• **STUDY MATERIAL**:
■ ■ ■

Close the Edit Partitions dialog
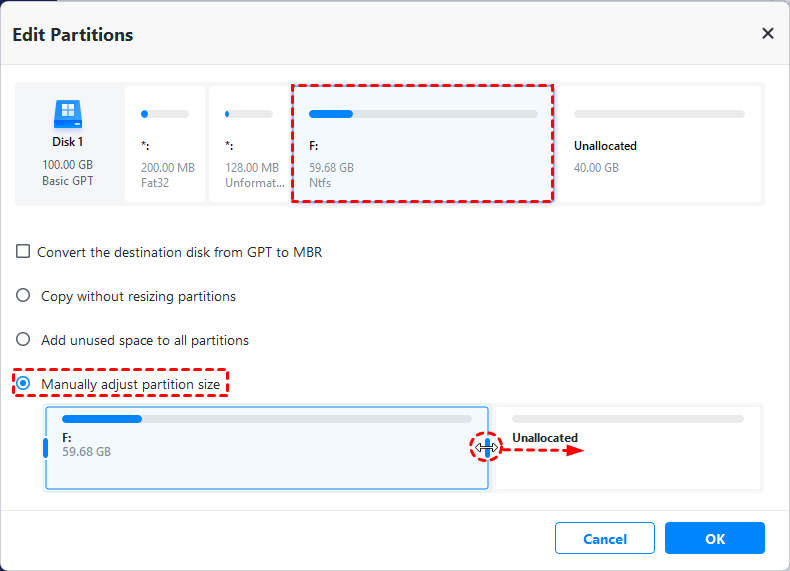790x571 pixels. [768, 33]
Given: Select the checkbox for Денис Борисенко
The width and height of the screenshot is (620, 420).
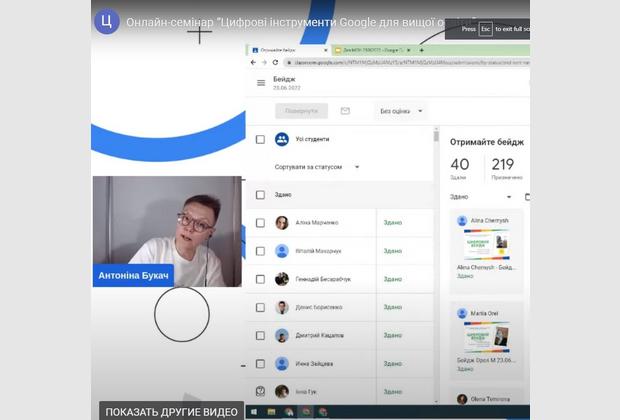Looking at the screenshot, I should (260, 308).
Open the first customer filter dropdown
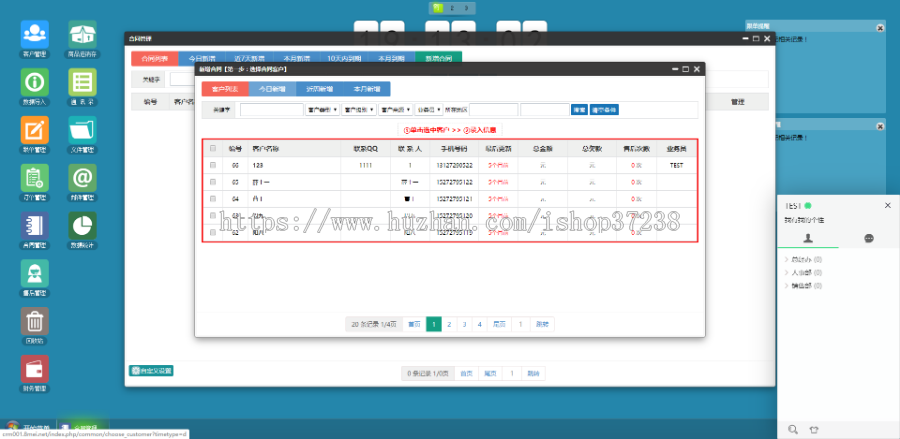 (321, 109)
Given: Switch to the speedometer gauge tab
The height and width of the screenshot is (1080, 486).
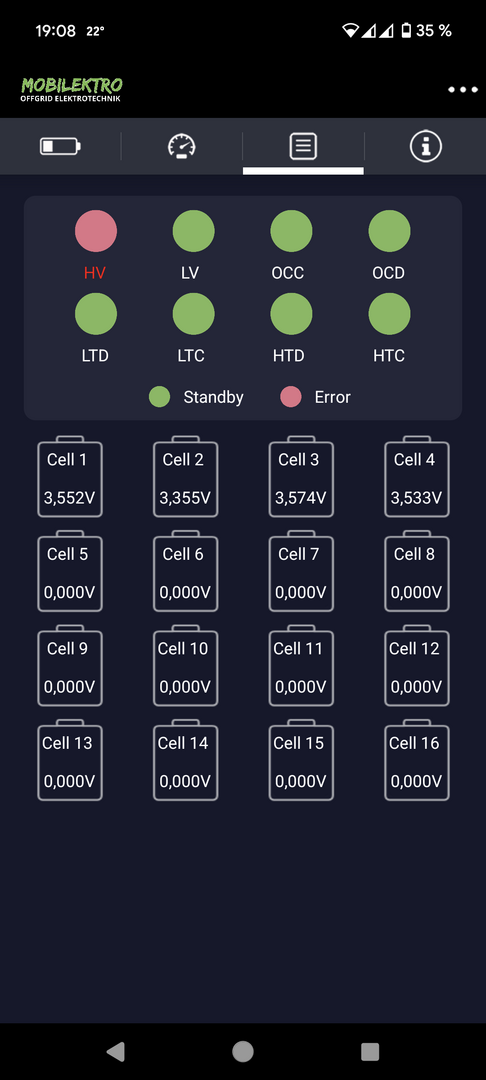Looking at the screenshot, I should pos(182,146).
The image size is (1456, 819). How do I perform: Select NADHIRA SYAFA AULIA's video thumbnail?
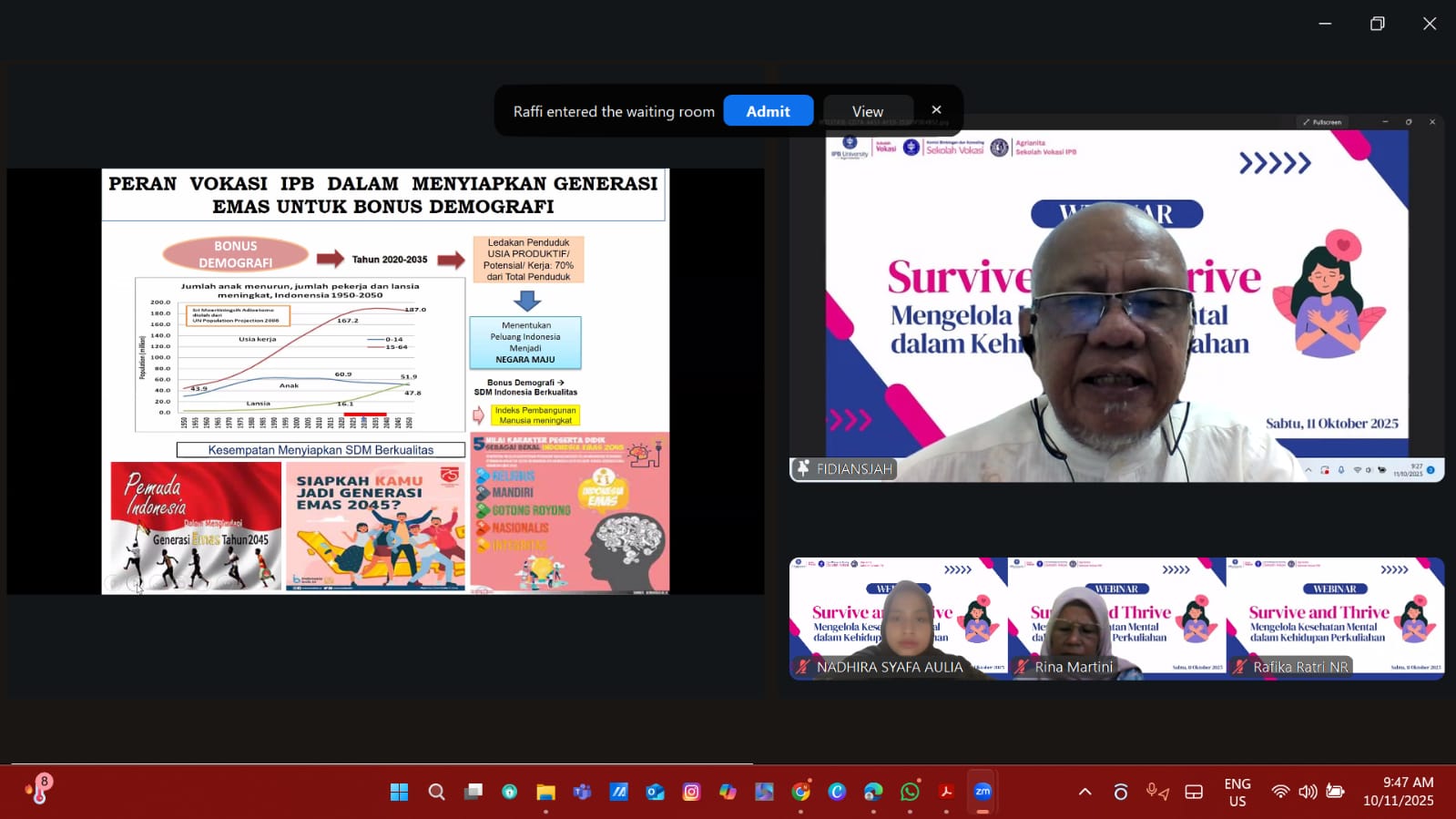click(x=898, y=619)
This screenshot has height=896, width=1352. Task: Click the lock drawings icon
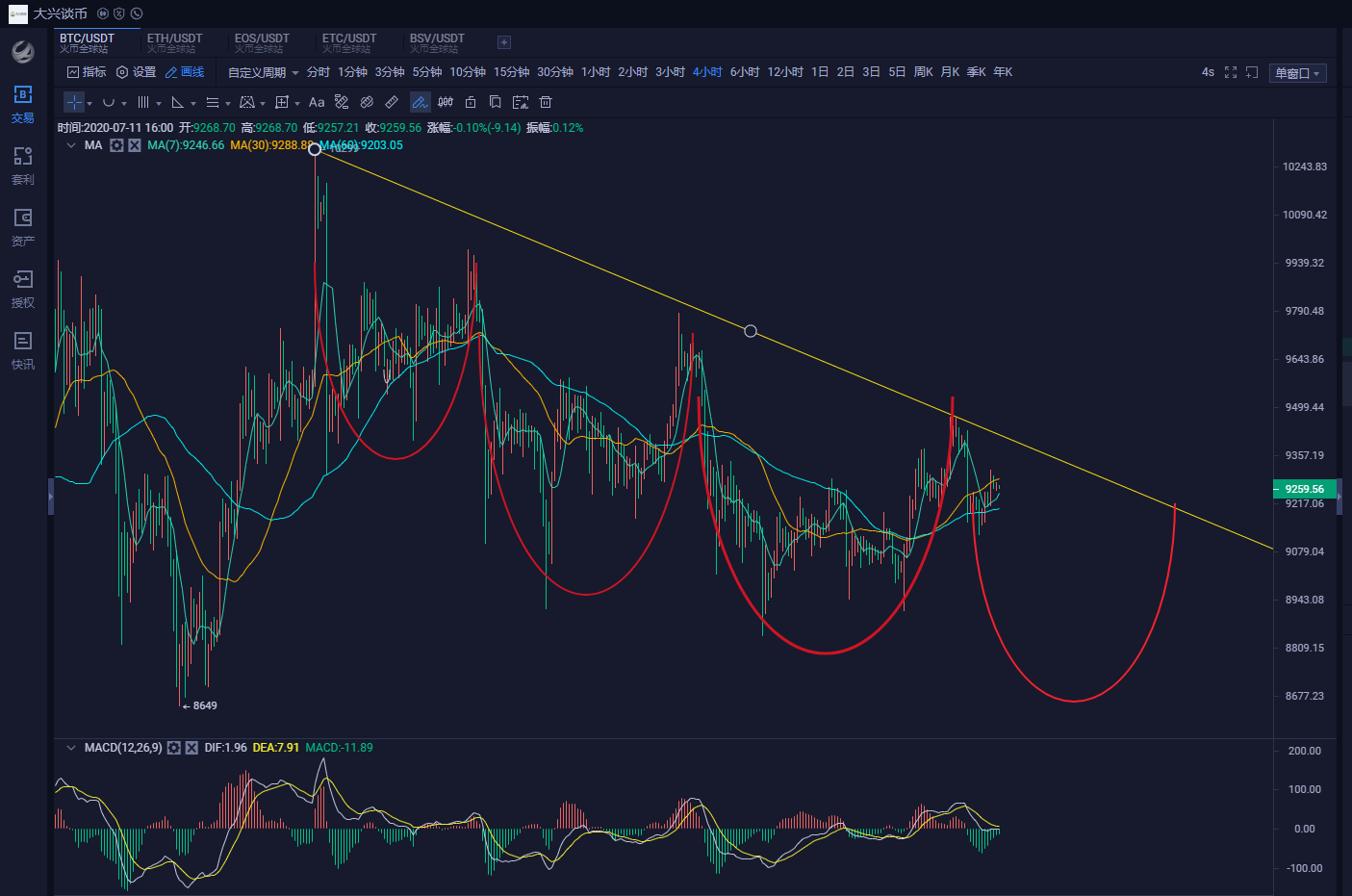[x=471, y=102]
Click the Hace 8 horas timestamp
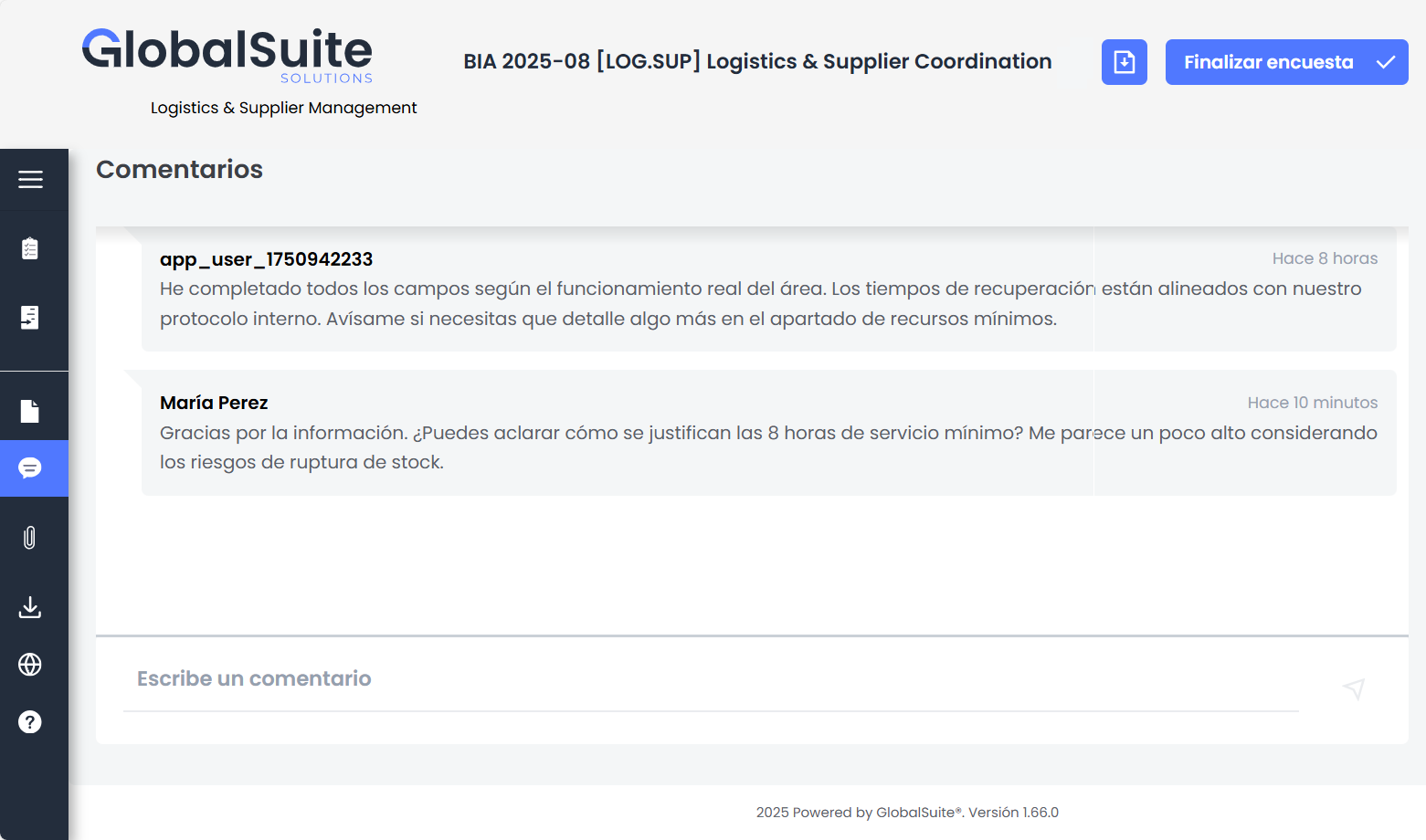The height and width of the screenshot is (840, 1426). [1325, 258]
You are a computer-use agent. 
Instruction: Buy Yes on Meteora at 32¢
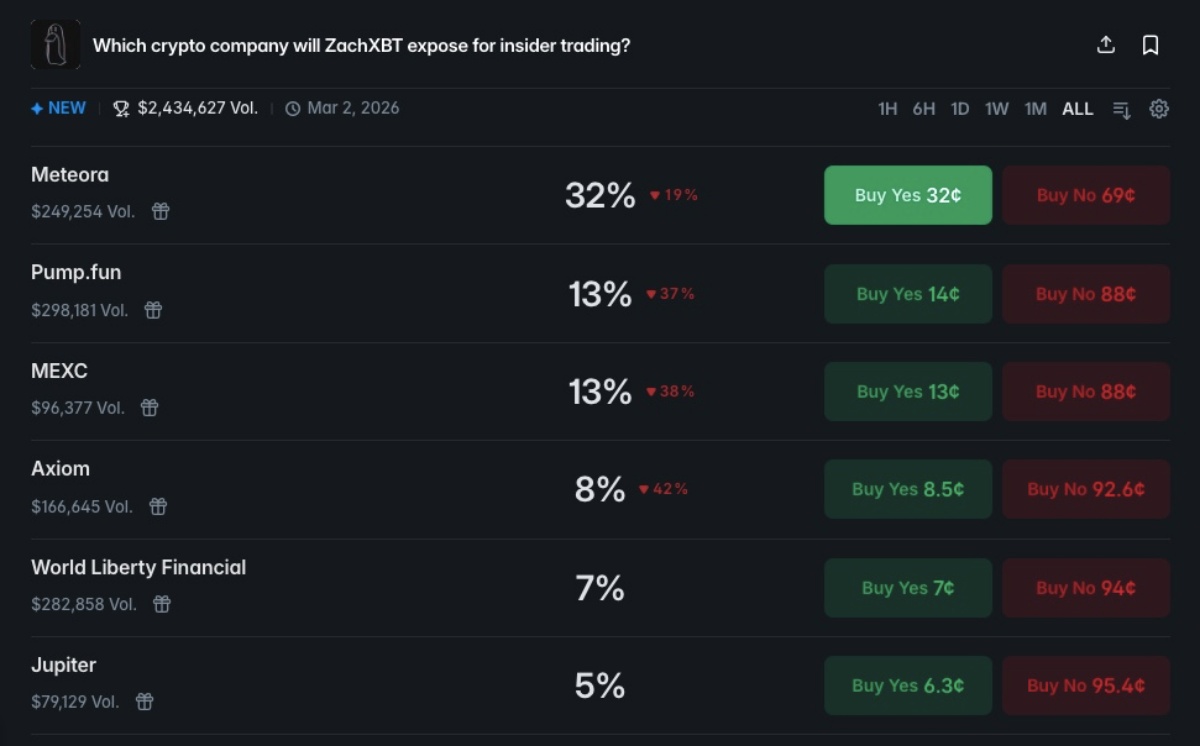907,195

■ ■ ■

• **TASK GOAL**:
Search the entries for the word "Given" and show every line that has it.

• **REPLY**:
Given: Select the checkbox for Денис Борисенко
Given: Switch to the speedometer gauge tab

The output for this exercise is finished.